Using the NAG Library with kdb+ in a Pure q Environment

20 November 2018 | 15 minutes

By Christopher Brandt

This week we are re-blogging a technical paper by Christopher Brandt, an engineer at NAG, which describes how to use the NAG library with kdb+.  The NAG Library is the world’s largest collection of robust, documented, tested and maintained numerical algorithms that are sold by the Numerical Algorithms Group. Christopher’s article was originally published on the NAG blog, and is also available here. This version of the report has been edited for style.

Introduction

In this report we demonstrate how to integrate the NAG Library with kdb+ using the Foreign Function Interface (FFI) from KX. The procedure outlined herein leverages FFI to drastically simplify the development process for users. The enclosed three examples were carefully chosen to illustrate usage cases that extend to most of the 1700+ routines contained within the NAG Library.

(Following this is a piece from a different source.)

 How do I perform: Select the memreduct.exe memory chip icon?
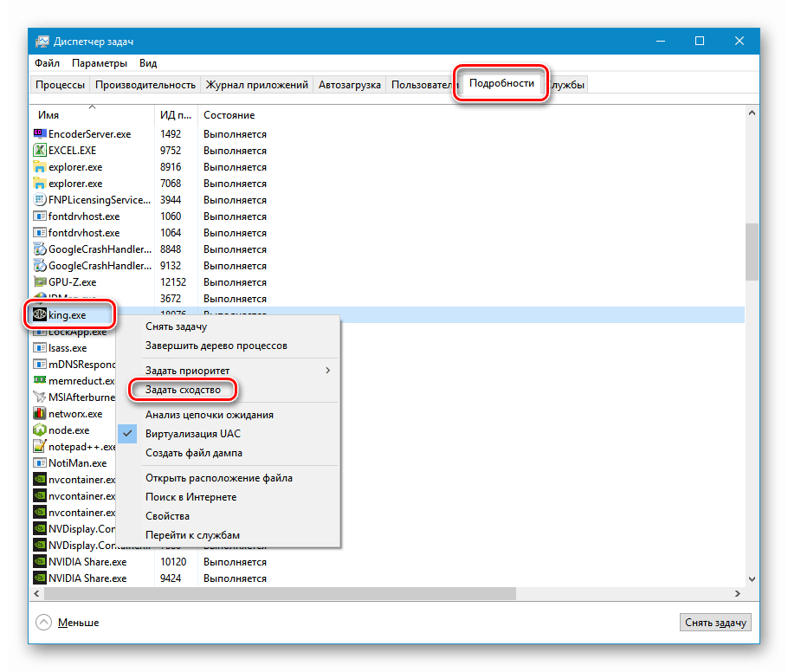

NAG and KX share a number of customers, many of whom use the NAG Library with the q programming language. Within this report, we describe a procedure for using the NAG Library with kdb+ in a pure q environment that will enable developers to write less code, employ fewer development tools, and shorten overall development time.

NAG and KX

This is not our first technical report describing how to use the NAG Library with kdb+. Please refer to the NAG Blog article titled Calling the NAG C Library from kdb+, written by Brian Spector, for additional information. Readers may also find the NAG Blog article C++ Wrappers for the NAG C Library, also written by Brian Spector, to be a good complement to this report.

Foreign Function Interface from KX

The Foreign Function Interface (FFI) from KX enables the linking of dynamic libraries in a pure q environment by using several functions defined within the FFI namespace. In this report, we will employ these functions to invoke each NAG Library routine individually, and their usage will be detailed within each example below. Note that you must work with the shareable version of the NAG Library when calling NAG routines directly within q.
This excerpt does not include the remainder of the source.